Another boon for the movie is that it goes beyond pointing out problems and shows amazingly positive best practices, like San Francisco recycling roughly three quarters of its full waste quantity, generating thousands of jobs, recuperating valuable resources and most importantly, giving hope to us whining "environmentally conscious" geeks that is CAN be done properly and somewhere it IS already done better.
Music has been composed and performed by Vangelis -- another magnificent fellow dinosaur who does not deserve going extinct.
All in all, I would certainly recommend watching this movie, and I thank the authors for making it -- which is the least I should do to someone who made efforts to save our lives.
An eye opening and grimly compelling documentary on waste with an inspired choice of guide in Jeremy Irons. This film will make you seriously consider your lifestyle and dietary choice by radically changing your attitude to waste. The film fully documents the alternatives to landfill and incineration, as well as shocking you into wondering why the alternatives haven't been fully explored or implemented. The films contains a great deal of information and statistics, making it very educational and informative and a film everyone should watch. I sincerely recommend Trashed-it's a real eye-opener! If you think you're protected by environmental legislation, think again...
I saw this at the Cork Film Festival this weekend. Unfortunately the
director couldn't make it due to family illness.
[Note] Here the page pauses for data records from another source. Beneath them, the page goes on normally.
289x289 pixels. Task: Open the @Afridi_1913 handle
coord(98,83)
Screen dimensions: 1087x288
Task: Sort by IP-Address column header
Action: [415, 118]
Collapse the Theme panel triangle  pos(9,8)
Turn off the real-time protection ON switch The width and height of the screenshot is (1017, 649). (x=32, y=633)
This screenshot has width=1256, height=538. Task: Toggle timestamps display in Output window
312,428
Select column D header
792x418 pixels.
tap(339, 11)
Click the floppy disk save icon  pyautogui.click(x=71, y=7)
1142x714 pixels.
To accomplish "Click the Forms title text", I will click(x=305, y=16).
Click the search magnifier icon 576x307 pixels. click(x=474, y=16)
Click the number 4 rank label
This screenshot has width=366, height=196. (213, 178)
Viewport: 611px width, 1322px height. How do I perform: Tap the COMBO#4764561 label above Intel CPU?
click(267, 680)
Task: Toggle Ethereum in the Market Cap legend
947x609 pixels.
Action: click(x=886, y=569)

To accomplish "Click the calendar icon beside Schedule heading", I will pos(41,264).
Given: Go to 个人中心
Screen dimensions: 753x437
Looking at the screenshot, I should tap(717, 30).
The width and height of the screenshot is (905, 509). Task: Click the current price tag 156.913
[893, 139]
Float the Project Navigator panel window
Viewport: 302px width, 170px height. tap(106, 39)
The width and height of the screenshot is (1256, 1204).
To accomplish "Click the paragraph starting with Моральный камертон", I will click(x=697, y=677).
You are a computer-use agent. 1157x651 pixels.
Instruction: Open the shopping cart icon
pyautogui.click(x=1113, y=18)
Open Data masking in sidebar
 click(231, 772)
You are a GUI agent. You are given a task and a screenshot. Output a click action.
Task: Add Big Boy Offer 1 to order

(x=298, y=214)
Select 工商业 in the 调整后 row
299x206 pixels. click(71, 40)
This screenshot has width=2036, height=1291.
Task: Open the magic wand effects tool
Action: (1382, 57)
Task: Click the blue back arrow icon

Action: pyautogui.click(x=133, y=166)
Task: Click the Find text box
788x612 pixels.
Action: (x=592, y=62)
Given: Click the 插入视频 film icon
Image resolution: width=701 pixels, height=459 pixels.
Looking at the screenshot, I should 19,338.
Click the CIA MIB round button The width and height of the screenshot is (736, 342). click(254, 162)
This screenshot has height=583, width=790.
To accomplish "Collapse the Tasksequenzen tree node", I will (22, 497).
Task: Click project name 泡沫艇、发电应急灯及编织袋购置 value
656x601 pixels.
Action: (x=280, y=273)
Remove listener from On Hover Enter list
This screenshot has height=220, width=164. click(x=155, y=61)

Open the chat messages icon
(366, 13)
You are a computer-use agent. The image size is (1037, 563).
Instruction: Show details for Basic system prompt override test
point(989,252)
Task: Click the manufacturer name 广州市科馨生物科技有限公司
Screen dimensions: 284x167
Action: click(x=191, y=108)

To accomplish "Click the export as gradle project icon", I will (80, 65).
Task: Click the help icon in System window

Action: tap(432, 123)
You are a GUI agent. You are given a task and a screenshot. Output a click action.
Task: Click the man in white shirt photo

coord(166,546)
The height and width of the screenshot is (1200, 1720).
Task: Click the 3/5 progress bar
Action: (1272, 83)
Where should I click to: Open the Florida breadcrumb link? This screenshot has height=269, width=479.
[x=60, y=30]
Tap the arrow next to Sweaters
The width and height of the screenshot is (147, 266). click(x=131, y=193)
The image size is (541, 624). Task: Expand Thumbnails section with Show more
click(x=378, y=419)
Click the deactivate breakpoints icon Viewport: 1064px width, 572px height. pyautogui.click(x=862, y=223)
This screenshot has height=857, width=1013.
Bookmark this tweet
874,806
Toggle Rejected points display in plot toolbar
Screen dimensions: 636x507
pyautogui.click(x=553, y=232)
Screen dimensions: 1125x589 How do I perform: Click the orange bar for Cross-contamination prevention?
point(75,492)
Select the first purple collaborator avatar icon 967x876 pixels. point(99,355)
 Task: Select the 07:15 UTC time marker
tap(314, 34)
Overall I felt the message was a bit muddled at times - particularly when Jeremy Irons visits the orphanages in Vietnam - and it dragged in parts. They spend an awful lot of time interviewing people involved in various incinerators around the world but the message is always the same so after a while it gets a bit boring. When they focus on the sea and the amount of plastic in it again they get different people to say the same thing which again gets a little irritating. Probably the most glaring example of this is the very beginning when it focuses on the trash mountain in Lebanon that is leaking into the sea. It alternates between long shots of the mountain, to Jeremy sitting on a trash covered beach looking pensive, then back to the mountain, then Jeremy.... I felt like standing up and going "OK I GET IT!! LET'S MOVE ON!!" Having said that, Jeremy was a great choice of protagonist as he is both engaging and humane in terms of those that he encounters, and quite funny at times too. It ends on an optimistic note which is important for these kinds of documentaries as most of the content is fairly depressing. But I feel they could easily shaved at least 20 minutes off the running time without in any way affecting the narrative.
Yesterday, i watched this movie in the International Documentary Film Festival at Erasms Huis Jakarta. First thing i want to say is 'Shocking'. Candida Brady provided undebatable facts how the waste effect entire world and human being. Eventough this movie is documentary, which contain lots of academic analysis about waste and its effect, but the present of Jeremy Iron give the taste of humor too in some parts. It gave the refreshment after all analysis which make your forehead crinkled . I think the message of the film easily embraced by the deliberation of the real facts. I wonder, how long this film making took time as it covers almost all parts of world, from east to west, from south to north. Just Bravo!